Les Minnesota Timberwolves n’ont pas seulement remporté le Game 3 face aux Denver Nuggets (113-96). Les coéquipiers de Rudy Gobert et Anthony Edwards ont aussi marqué l’histoire des playoffs NBA.
Grâce à une défense exceptionnelle, la franchise est devenue selon OptaStats la première équipe à contenir deux joueurs à plus de 25 points de moyenne sous les 30 % de réussite au tir, avec au moins 15 tentatives chacun, sur un même match de playoffs.
Les deux joueurs concernés : Nikola Jokic et Jamal Murray.
Cette stat peut sembler tirée par les cheveux, mais elle est révélatrice du match plus que compliqué que les Wolves ont fait vivre aux Nuggets.
Malgré ses 27 points et 15 rebonds, Nikola Jokic a vécu une soirée très compliquée à l’adresse. Le pivot des Nuggets a terminé à 7 sur 26 au tir, soit 26,9 %, loin de ses standards habituels.
Même constat pour Jamal Murray, limité à 16 points avec un 5 sur 17 (29,4 %), dont un 0 sur 5 à trois points.

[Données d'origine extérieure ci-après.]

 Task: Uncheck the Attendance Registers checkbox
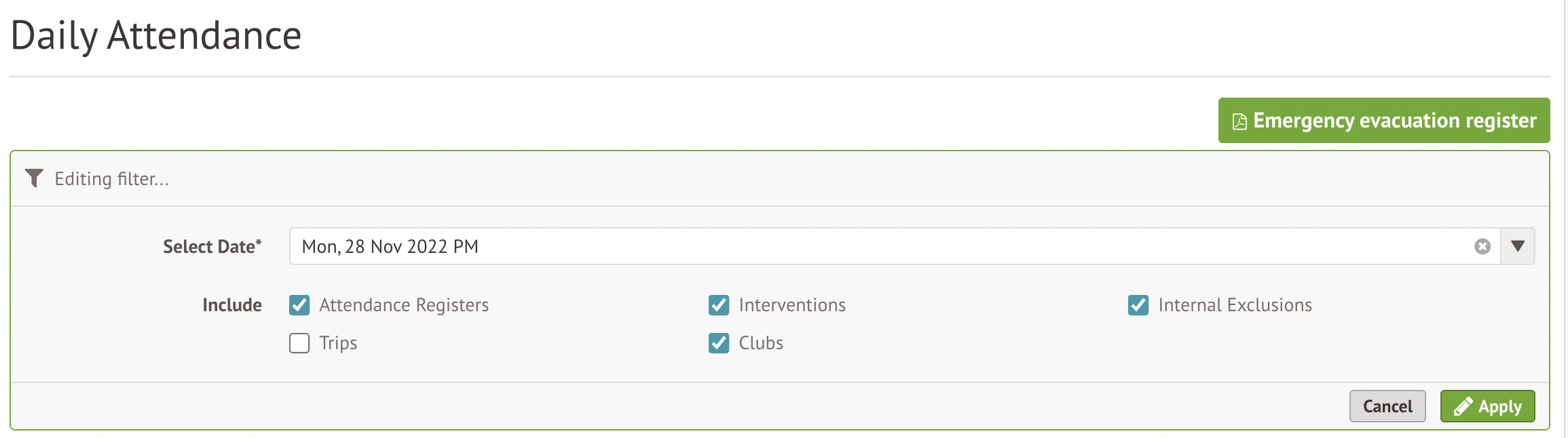299,305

Avec une raquette blindée, des tirs contestés et chaque possession rendue difficile, Denver n’a jamais trouvé de rythme et de continuité offensive. Et les Nuggets ont terminé collectivement la rencontre à seulement 34,1 % au tir et 25 % à trois points.

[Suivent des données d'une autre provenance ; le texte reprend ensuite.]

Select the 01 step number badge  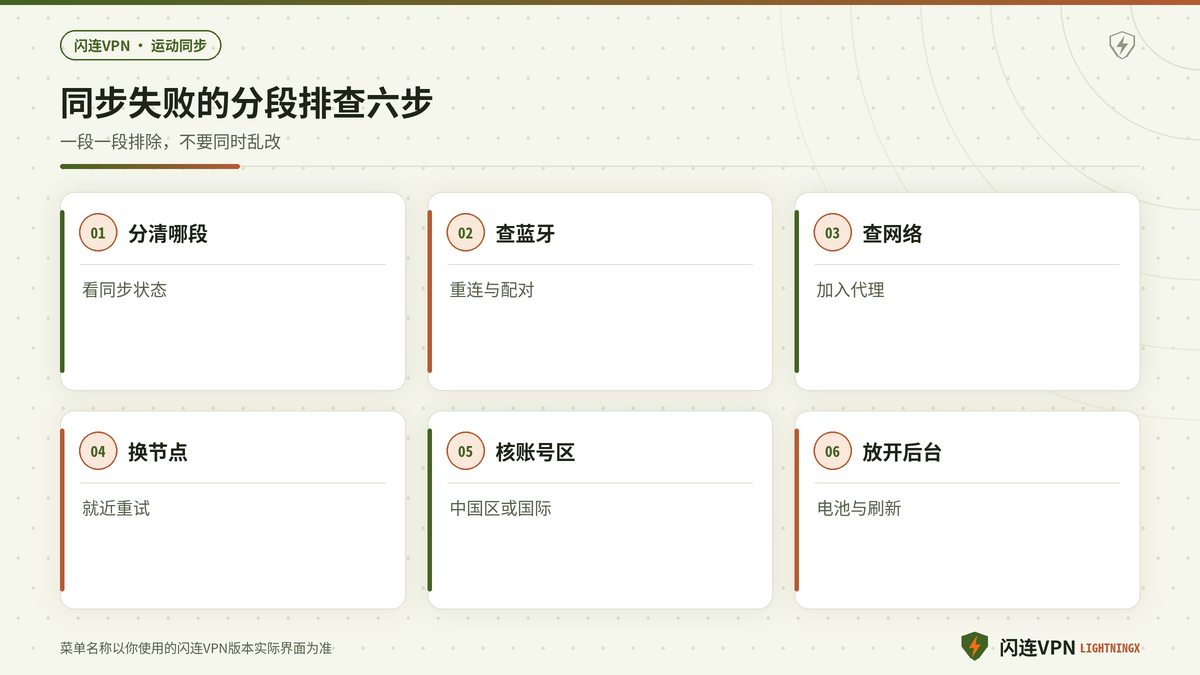(x=98, y=233)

Pire, à aucun moment, ils n’ont semblé avoir le moindre momentum, la plus petite séquence où ils ont donné l’impression d’être capable de se relancer. La domination défensive était totale.
Avec cette victoire, les Timberwolves mènent désormais 2-1 dans la série. Après avoir déjà montré des signes défensifs solides, Minnesota a cette fois livré une prestation historique face à l’une des meilleures attaques de la ligue.
Au-delà du score, ce Game 3 pourrait devenir un match référence dans cette série. Ralentir Nikola Jokic et Jamal Murray à ce niveau d’inefficacité reste extrêmement rare, et encore plus en playoffs.
Minnesota a envoyé un message clair : la série se jouera d’abord en défense.